Graduation is officially in the books. Professors have closed up their offices and headed out. Students have moved out of the dorm and headed back home; some have started summer jobs; and some traveled to Europe. A select few are contemplating the consequences of signing up for a summer class.
While the campus may not look quite as busy, those left in their offices will tell you another story. The work continues as staff prepare for the next crop of incoming freshmen and the return of those already enrolled. It’s a continuous cycle that keeps folks hammering away on their keyboards while trying to work in a few days of vacation here and there.
There is one difference this summer, however. Perhaps you have already heard, but Wayland Baptist University is experimenting with a 4-day work week for the next two months.
Starting on May 22 and running through July 21, Wayland offices will be open from 8 a.m. – 6 p.m. Monday through Thursday, and closed on Friday. There are some exceptions, but we won’t go into all the detail.
Facing a new schedule, however, causes one to ponder the benefits of a shorter work week. As it stands, Wayland’s work week is based on a 37 ¾ hour schedule. Offices are typically open from 8:15 a.m. – 5 p.m. Monday through Thursday and 8:15 a.m. – 4 p.m. on Friday. The new 4-day week will maintain the 37+ hour schedule as employees adjust their lunch times accordingly, while giving employees a three-day weekend.
For the university, the 4-day week provides an opportunity to cut energy consumption and save on cost. With offices and buildings closed an additional day during the week, energy consumption will be significantly reduced. In a day when green initiatives are of vital importance, this move fits with the university’s goal to be good stewards of creation as well as budget conscious.
But how does this work for individuals?
There is increasingly more study being done about the productivity, health and wellness levels of workers in countries and regions where the shorter work week is the norm. And surprisingly, or maybe not surprisingly, those studies show that the shorter work week increases productivity while improving the health and wellness of the employees. Go figure – happy employees mean healthy and productive employees.

» GIVEN INFORMATION:
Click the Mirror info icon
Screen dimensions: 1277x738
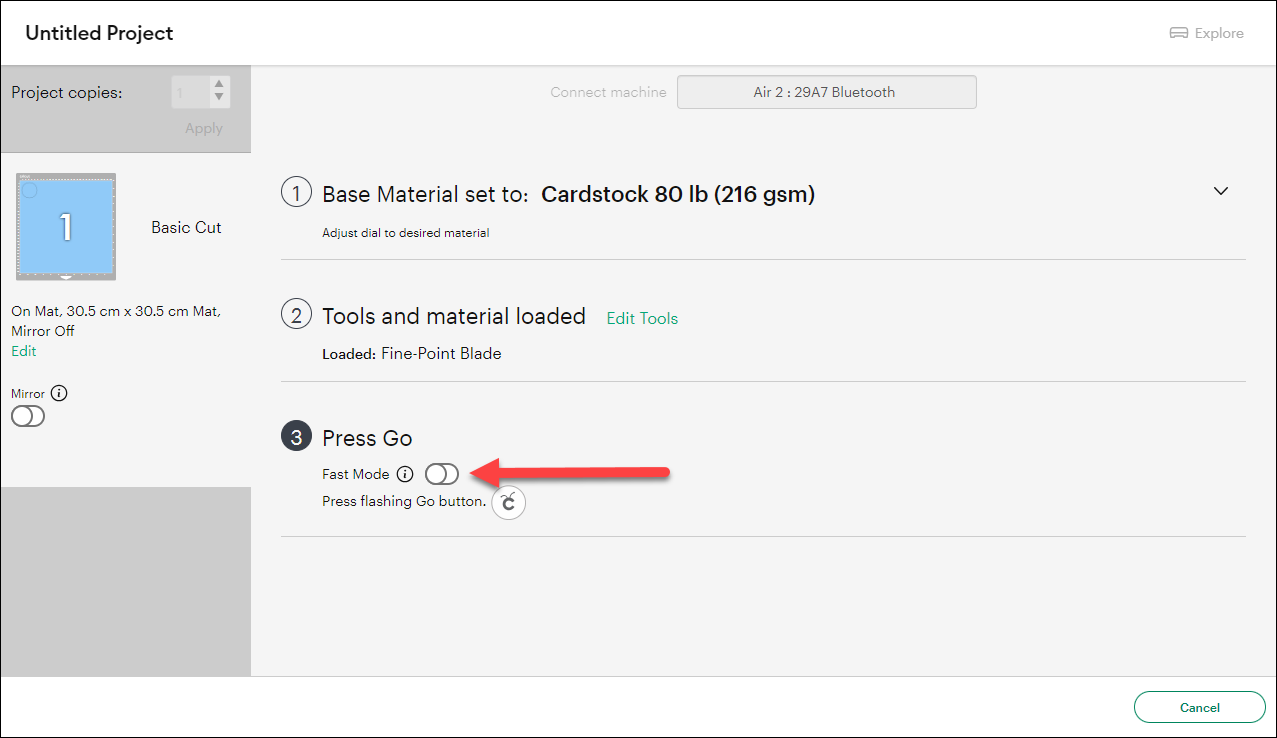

» WHAT THIS TASK INVOLVES: Continue the piece about Wayland Baptist University's summer 4-day work week, starting right after its final sentence.

» RESPONSE TO THIS TASK:
Healthline.com says shaving a few hours a day — or a full day — off of the work-week could lead to physical and mental health improvements. In teaching a human resource management course, I used the example of WBU’s shortened Fridays when discussing job perks and scenarios with the class. The shortened Friday came about years ago in exchange for offices staying open an additional hour on Tuesday. Administration found that the additional hour on Tuesday was of no real benefit, so they dropped that job requirement … but didn’t dare try to add the additional hour back on Friday afternoon. Employees are still quite fond of starting their weekend one hour earlier.
Mexican billionaire tycoon, Carlos Slim, takes it one step further, saying employees and organizations would benefit from a 3-day work week. He says this would improve the quality of life for employees and create a more productive work force.
We are lucky to work for a university that does allow freedoms within the work week. We do have paid time off and other holidays that allow for family time and chance to recharge the batteries, so-to-speak. We do benefit from a shorter work week – just try forcing employees to stay until 5 p.m. on Fridays and see what happens. It’s only one hour, but it’s a huge hour.
The standard 40-hour work week became the norm in 1940s. Nothing much has changed except that now 40% of American workers spend more than 50 hours a week on the job. And we wonder why Americans have a high rate of heart disease, obesity and other ailments.
A 4-day work week may not become an accepted practice for years. Eventually, it will probably catch on as the younger generations start to understand the importance of a work-life balance that has escaped their predecessors. As far as Wayland is concerned, the summer experiment may or may not generate the desired results, but either way, it will be interesting to see how it works out.